Texte étudié:
====

De quelques spécificités victimologiques de l’affaire Pélicot
Si la victime est souvent la grande oubliée du procès pénal, la victimologie est pour sa part la grande oubliée des sciences criminelles. Elle éclaire pourtant certains aspects singuliers du procès des viols de Mazan et nous permet notamment de mettre en lumière l’existence d’une nouvelle catégorie de victimes, les victimes en série, qui font l’objet d’une forme particulière de victimisation multiple.
Place de la victime dans le procès pénal. Le procès pénal oppose l’auteur d’une infraction à la société qui l’accuse, représentée par le ministère public, ou parquet, dont le procureur de la République est la figure tutélaire. Lors de ce procès, la présence de la victime n’est donc pas indispensable. Elle n’a pas besoin de porter plainte pour qu’il ait lieu. Mieux encore, l’auteur peut être poursuivi quel que soit le souhait de la victime1. Par ses agissements, il a brisé le contrat social, c’est la seule raison pour laquelle il est poursuivi. Les souffrances de la victime ne constituent pas le cœur du procès pénal. Elles sont seulement prises en compte si la victime se constitue partie civile grâce au versement de dommages et intérêts. Dès lors, la victime est souvent présentée comme « la grande oubliée du procès pénal »2. Face à ce relatif désintérêt, s’est développée la victimologie, discipline qui contribue à mieux comprendre le crime en prenant en compte ses répercussions sur la victime.

====

Consigne a:
Réécrivez les lignes en commençant au début des lignes et en terminant par la ligne qui contient "y-tick-label: 0 is", en substituant "capture" à "screenshot" sans rien modifier d'autre. Omettez les images dans votre réponse.

====

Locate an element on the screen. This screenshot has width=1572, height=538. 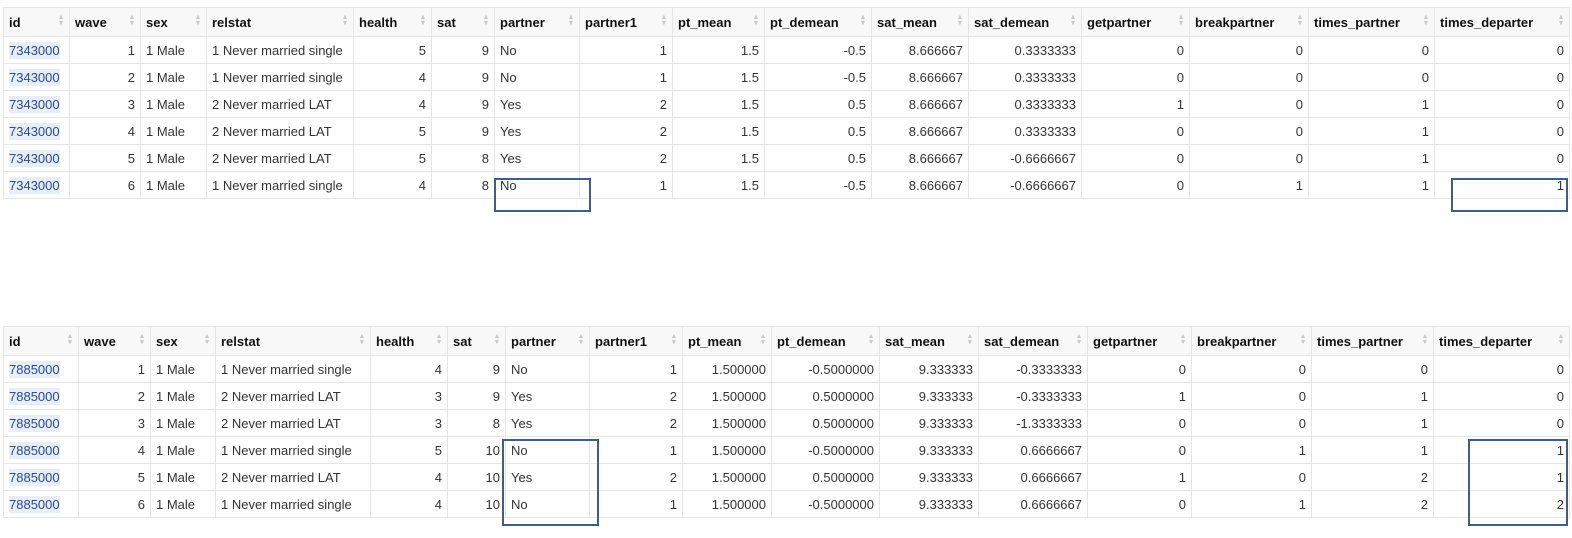
column-header-times-departer: times_departer ▲ ▼ is located at coordinates (1502, 22).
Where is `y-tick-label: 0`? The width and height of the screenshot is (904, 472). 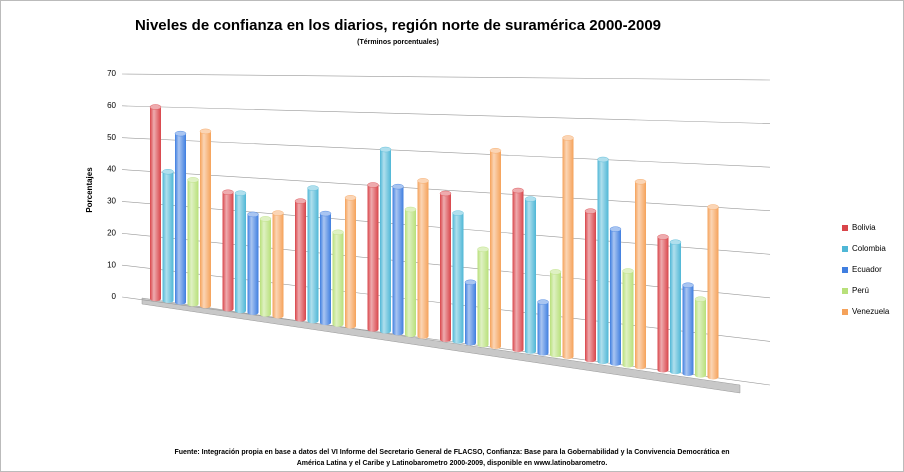
y-tick-label: 0 is located at coordinates (114, 296).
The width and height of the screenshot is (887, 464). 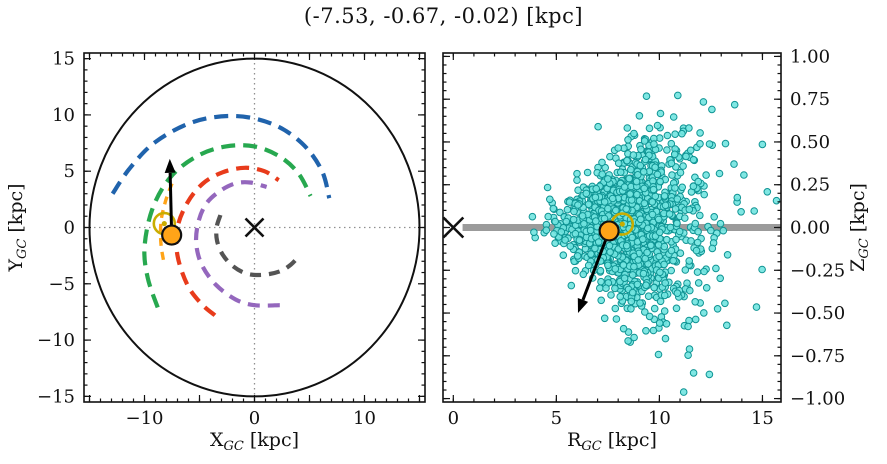 I want to click on rz-yaxis-label: ZGC [kpc], so click(x=860, y=228).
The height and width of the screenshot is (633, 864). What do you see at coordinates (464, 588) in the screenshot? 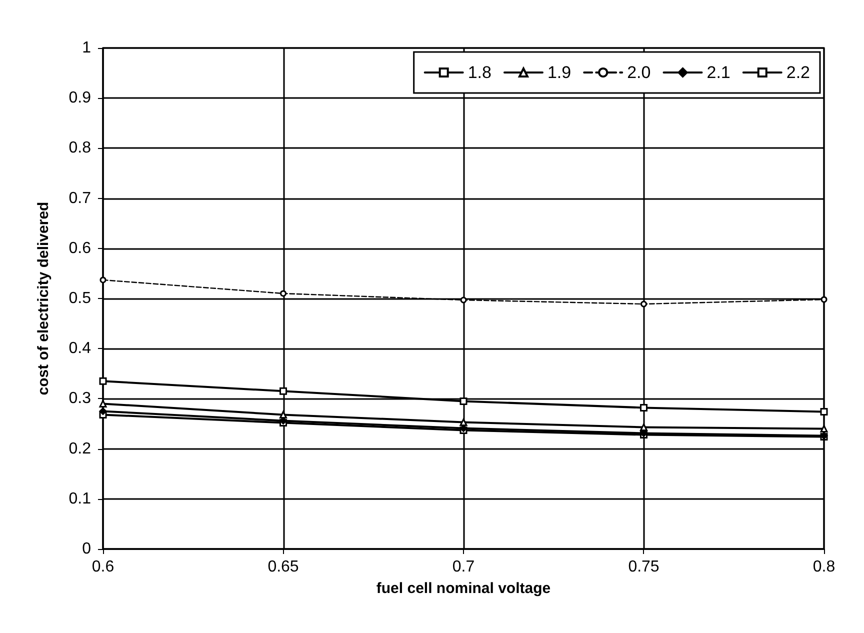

====

Consigne b:
Relevez chaque occurrence d'une expression commençant par « la grande oubliée » dans le texte sur l'affaire Pélicot, avec son complément.

Réponse a:
Locate an element on the screen. This capture has width=1572, height=538. 
column-header-times-departer: times_departer ▲ ▼ is located at coordinates (1502, 22).
Where is `y-tick-label: 0`? The width and height of the capture is (904, 472). 
y-tick-label: 0 is located at coordinates (114, 296).

Réponse b:
- la grande oubliée du procès pénal
- la grande oubliée des sciences criminelles
- « la grande oubliée du procès pénal »